- [What this task involves]: After locating "Task: Click the Will you be next? text", return its line and all lines that follow through the end of the listing below, exactly; leave out pictures.
Information given section start
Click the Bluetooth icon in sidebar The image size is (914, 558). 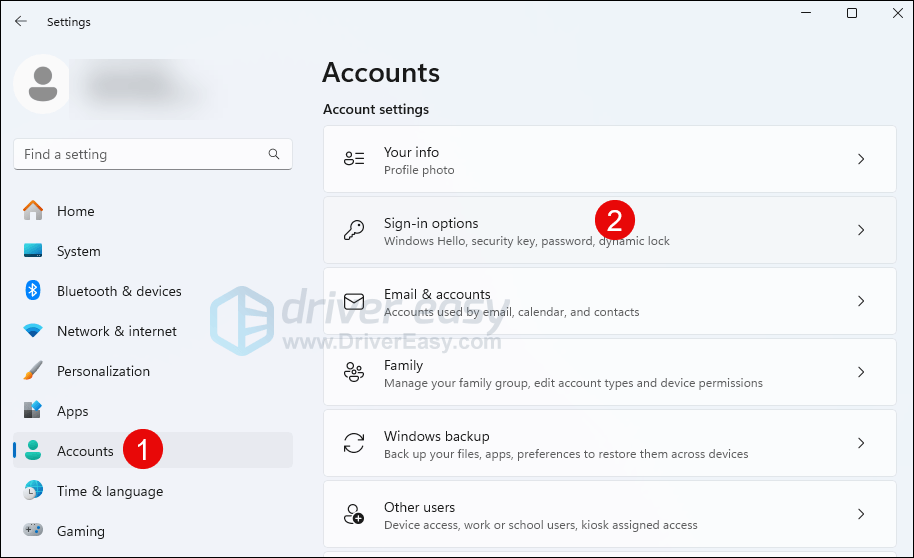pos(33,291)

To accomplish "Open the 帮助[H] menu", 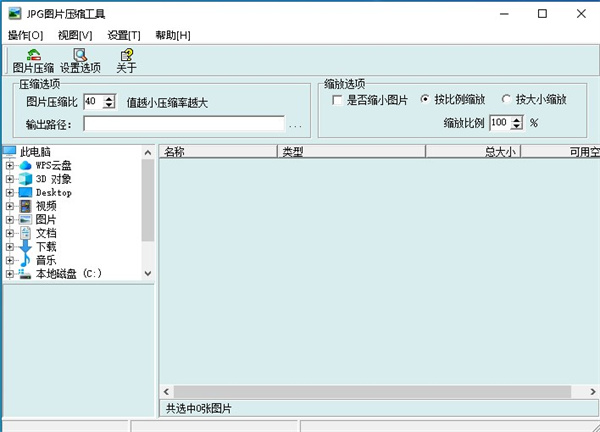I will click(x=172, y=35).
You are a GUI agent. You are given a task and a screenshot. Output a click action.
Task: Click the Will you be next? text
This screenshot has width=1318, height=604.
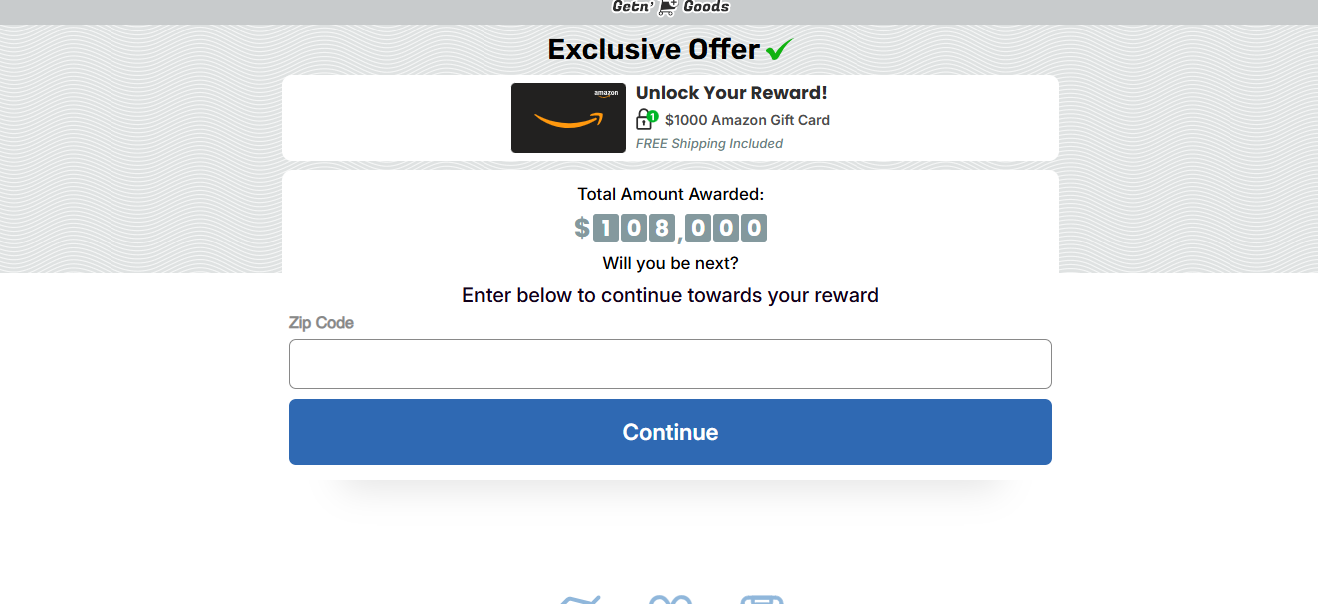pos(670,263)
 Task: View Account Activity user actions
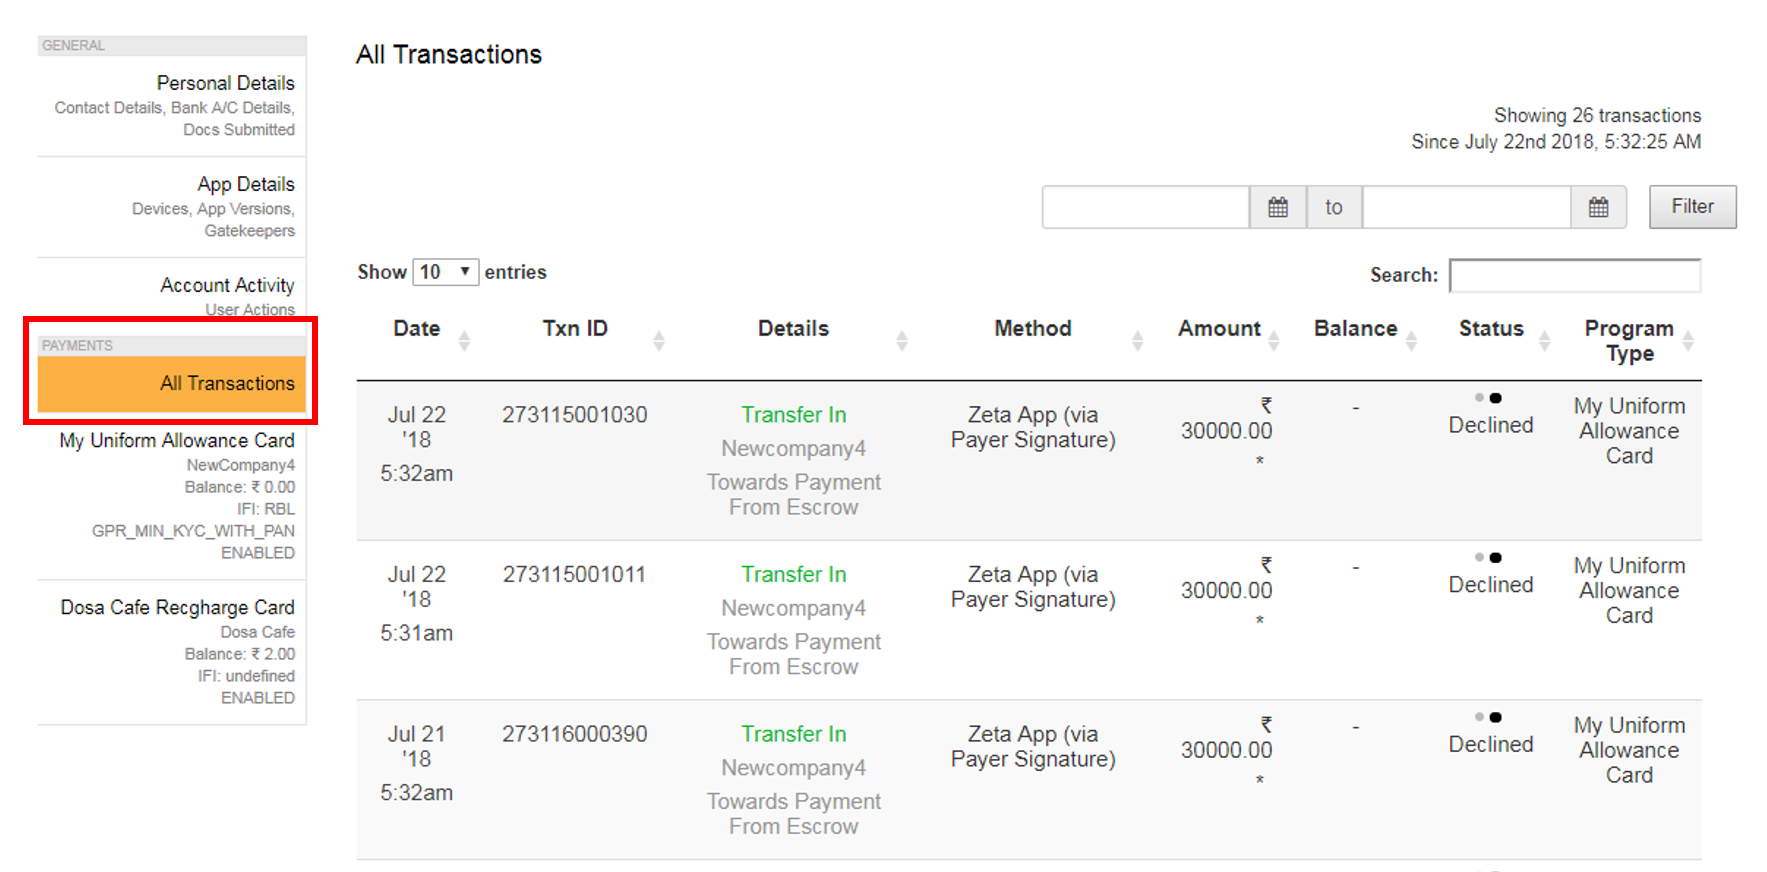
Information given section end
- [Solution to this problem]:
Task: Click the Will you be next? text
This screenshot has width=1318, height=604.
pos(670,263)
 Task: View Account Activity user actions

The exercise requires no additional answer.